Support multistream of MLA vector operations (#1135)

### What this PR does / why we need it? Move all vector operations to a secondary stream, with the expected overlaping being: ``` | q_rmsnorm | | kv_norm_rope_cache | | q_rope | | matmul W_DQ | matmul W_DKV | index | index | matmul W_UQ | split | matmul W_KV_T | ``` Currently, the `IndexByTensor` operators introduced by computation of `cos` and `sin` can't be offloaded to the secondary stream due to a known bug of graph fusion optimization pass. So we instead keep it in the main stream, only requires it be computed before `matmul W_UQ` to avoid hindering later overlapping. The problem may be solved by later optimization (#993), which hoists the computation of `cos` and `sin` up to the first layer. ### Does this PR introduce _any_ user-facing change? Controlled by `torchair_graph_config.enable_multistream_mla`, defaulted to False. ### How was this patch tested?
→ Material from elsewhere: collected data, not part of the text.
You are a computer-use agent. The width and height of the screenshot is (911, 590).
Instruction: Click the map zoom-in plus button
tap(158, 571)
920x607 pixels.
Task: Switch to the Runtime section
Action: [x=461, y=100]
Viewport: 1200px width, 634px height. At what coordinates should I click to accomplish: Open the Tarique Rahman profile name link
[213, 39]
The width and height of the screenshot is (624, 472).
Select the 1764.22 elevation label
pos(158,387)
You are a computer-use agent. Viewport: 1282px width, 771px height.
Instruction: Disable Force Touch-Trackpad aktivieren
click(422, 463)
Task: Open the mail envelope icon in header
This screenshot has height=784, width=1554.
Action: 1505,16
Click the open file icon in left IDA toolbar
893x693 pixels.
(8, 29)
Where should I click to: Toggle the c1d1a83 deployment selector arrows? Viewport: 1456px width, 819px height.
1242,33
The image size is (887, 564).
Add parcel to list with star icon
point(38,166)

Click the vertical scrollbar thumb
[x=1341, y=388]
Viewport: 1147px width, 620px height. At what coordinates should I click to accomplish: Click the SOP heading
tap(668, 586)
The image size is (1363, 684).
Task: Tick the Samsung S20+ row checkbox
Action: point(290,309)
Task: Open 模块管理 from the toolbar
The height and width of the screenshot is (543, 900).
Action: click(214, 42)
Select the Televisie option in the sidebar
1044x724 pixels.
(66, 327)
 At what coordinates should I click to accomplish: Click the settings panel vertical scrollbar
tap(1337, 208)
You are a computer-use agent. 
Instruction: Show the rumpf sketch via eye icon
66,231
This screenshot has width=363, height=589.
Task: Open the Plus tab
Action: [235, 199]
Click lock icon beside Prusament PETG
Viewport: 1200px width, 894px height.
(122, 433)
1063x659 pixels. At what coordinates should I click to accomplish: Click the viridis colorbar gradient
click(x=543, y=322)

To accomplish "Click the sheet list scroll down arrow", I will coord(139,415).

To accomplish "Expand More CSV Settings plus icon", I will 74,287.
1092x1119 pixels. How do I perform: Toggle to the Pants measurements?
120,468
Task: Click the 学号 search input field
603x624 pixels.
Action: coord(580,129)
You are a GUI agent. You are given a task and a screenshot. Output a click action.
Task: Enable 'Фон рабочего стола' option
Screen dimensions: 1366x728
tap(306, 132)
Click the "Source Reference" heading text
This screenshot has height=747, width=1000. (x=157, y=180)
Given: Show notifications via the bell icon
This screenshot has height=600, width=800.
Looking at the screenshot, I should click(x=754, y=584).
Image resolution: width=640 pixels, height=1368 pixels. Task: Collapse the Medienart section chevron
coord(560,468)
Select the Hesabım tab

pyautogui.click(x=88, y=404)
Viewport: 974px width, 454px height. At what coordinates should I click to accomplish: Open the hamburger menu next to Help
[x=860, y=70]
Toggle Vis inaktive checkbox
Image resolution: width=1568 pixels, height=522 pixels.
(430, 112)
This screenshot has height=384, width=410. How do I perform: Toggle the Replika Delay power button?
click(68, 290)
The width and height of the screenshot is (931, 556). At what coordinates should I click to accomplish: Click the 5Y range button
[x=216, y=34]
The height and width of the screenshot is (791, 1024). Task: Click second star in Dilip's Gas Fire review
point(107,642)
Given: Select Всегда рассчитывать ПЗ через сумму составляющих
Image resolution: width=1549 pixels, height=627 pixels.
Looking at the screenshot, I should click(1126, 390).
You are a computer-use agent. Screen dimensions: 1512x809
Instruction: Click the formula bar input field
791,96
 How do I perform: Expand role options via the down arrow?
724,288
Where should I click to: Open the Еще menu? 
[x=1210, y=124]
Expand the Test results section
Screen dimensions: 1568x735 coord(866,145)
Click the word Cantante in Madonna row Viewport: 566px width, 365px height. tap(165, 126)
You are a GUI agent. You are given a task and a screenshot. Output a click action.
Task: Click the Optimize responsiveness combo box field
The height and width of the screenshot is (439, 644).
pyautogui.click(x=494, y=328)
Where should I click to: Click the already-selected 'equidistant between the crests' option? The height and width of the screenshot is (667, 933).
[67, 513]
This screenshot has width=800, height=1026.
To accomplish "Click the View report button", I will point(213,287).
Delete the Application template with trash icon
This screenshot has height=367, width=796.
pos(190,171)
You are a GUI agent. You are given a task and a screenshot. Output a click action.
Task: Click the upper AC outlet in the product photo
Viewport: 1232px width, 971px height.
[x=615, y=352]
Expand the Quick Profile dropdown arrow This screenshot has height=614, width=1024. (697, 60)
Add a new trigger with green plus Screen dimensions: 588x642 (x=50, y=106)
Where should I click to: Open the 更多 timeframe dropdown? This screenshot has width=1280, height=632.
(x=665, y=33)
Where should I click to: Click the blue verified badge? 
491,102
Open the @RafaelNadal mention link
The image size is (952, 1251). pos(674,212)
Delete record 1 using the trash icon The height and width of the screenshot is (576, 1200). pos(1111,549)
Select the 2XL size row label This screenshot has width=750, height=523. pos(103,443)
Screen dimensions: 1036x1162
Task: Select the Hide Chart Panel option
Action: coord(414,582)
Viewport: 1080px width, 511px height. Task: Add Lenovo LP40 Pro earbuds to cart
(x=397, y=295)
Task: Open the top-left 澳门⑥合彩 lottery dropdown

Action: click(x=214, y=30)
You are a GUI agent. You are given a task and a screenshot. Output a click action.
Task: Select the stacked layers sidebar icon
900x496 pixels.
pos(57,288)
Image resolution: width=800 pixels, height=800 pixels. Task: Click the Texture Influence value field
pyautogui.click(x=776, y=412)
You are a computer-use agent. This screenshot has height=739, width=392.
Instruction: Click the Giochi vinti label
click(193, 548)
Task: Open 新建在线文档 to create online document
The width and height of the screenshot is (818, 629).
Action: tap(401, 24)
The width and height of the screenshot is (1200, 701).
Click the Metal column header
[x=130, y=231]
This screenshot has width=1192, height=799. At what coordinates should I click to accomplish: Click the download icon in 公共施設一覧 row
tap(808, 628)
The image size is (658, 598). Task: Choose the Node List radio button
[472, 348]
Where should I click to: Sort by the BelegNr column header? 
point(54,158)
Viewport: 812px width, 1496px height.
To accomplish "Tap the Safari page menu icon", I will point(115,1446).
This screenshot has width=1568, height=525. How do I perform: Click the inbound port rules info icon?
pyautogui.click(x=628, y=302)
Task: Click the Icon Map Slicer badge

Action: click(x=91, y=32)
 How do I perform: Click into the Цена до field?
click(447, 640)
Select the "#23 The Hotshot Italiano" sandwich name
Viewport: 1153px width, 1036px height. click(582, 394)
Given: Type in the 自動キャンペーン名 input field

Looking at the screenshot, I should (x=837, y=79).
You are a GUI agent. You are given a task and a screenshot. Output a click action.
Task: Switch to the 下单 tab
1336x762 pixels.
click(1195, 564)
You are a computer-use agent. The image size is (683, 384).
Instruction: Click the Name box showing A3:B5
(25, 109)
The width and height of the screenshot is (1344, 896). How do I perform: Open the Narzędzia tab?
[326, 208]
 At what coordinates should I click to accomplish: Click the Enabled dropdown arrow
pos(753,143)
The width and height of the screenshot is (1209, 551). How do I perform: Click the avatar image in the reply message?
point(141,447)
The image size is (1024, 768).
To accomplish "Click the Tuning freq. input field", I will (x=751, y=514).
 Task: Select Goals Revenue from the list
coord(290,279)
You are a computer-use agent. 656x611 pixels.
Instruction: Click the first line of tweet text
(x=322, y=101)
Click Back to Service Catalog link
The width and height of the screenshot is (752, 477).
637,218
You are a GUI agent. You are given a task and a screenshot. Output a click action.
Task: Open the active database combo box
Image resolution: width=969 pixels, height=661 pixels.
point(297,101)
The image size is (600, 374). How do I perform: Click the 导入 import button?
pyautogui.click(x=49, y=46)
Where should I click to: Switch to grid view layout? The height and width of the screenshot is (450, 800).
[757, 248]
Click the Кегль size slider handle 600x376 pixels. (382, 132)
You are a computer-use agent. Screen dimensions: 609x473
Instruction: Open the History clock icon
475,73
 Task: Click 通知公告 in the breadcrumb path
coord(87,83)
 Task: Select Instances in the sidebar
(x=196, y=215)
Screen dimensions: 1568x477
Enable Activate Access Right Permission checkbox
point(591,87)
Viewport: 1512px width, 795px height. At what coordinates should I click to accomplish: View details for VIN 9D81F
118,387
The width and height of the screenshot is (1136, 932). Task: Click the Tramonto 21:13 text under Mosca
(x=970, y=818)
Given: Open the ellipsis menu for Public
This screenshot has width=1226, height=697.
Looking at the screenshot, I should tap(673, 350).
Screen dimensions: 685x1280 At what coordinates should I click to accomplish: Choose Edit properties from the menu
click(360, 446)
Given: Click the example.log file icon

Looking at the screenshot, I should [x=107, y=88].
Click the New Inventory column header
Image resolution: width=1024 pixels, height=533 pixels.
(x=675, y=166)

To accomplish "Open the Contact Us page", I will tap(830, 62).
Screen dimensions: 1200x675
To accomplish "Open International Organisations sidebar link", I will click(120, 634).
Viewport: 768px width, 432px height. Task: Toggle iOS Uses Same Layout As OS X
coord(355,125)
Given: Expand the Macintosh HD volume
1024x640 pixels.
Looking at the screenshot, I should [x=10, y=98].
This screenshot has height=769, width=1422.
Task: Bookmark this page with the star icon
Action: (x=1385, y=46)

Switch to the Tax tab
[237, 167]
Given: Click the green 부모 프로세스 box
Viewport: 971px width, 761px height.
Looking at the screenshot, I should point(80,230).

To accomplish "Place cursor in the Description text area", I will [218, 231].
Tested on 1x16 910 node, with tailored 2 layer DSKv2. Signed-off-by: sdmyzlp <lrwei2@petalmail.com>
2025-06-12 21:42:09 +08:00
parent 55c0e68883
commit e72f94e38f
5 changed files with 56 additions and 19 deletions
--- a/vllm_ascend/ascend_config.py
+++ b/vllm_ascend/ascend_config.py
@@ -54,6 +54,8 @@ class TorchairGraphConfig:
            "graph_batch_sizes", [])
        self.graph_batch_sizes_init = torchair_graph_config.get(
            "graph_batch_sizes_init", False)
+        self.enable_multistream_mla = torchair_graph_config.get(
+            "enable_multistream_mla", False)
        self.enable_multistream_moe = torchair_graph_config.get(
            "enable_multistream_moe", False)
        self.enable_view_optimize = torchair_graph_config.get(